It is a serious thing just to be alive on this fresh morning in this broken world.
By now many of us have heard of the benefits of gratitude. As a positive psychology practitioner myself, I’ve long championed the gifts of keeping a gratitude journal to some of my clients, and for years I’ve ended my day listing 3 things that I’m grateful for. But recently I’ve realized that merely listing what we’re grateful for isn’t enough.
Gratitude lists may engage us cognitively but over time can become just another rote activity like brushing our teeth. The key is not just to note what we’re grateful for, but to emotionally and physically feel what we’re grateful for. Doing so allows us to “receive” and be nourished by the people, things and experiences we’ve noted.

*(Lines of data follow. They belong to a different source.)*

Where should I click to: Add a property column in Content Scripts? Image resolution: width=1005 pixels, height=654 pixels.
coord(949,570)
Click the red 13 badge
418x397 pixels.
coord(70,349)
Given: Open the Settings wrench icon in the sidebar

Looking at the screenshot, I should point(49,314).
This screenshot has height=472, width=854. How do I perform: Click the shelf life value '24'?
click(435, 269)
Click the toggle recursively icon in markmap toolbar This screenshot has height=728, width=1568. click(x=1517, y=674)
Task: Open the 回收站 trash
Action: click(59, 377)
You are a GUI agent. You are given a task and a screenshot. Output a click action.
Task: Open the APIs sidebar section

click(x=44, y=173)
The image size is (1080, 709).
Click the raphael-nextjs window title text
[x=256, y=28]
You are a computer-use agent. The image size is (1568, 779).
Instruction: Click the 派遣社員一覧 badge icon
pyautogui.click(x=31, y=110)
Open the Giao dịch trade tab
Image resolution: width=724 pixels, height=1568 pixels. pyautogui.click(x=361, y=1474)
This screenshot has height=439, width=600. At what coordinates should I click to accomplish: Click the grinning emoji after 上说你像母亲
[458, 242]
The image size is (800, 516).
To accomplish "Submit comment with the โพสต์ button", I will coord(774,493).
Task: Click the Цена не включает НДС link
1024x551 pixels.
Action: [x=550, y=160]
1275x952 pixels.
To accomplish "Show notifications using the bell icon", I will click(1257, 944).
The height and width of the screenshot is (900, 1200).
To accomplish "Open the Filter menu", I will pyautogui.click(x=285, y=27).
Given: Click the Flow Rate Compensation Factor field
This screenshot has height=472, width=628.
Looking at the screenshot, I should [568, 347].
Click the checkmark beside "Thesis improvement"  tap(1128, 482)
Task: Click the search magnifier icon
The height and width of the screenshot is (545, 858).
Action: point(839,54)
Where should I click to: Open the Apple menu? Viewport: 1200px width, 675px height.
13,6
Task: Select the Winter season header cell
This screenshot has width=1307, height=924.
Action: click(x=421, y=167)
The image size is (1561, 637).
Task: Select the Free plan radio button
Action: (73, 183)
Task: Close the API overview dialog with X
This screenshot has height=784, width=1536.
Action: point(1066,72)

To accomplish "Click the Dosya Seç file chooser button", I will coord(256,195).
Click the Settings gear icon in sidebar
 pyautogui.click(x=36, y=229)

For instance, I’ve often listed my husband in my daily gratitude journal, but rarely took the extra moment to feel grateful for him – to let the recognition of his patience, his support and steadfast love warm my heart. Not cool. So now, when I write his name on my gratitude list, I take a moment to reflect on exactly what quality of his that day I’m appreciating and how it makes me feel. He’ll be the first to tell you that we’ve both benefitted from my making that shift!
These days, my daily gratitude list tends to be shorter but richer. After I write down the items from my day that I’m grateful for it, I take a few seconds to truly savor each one. I recall the rich flavor of my morning latte, pause and smile as I reflect on my neighbor’s recent kindness, and feel awe when remembering the birds that lyrically sang outside my window as I wrote this post.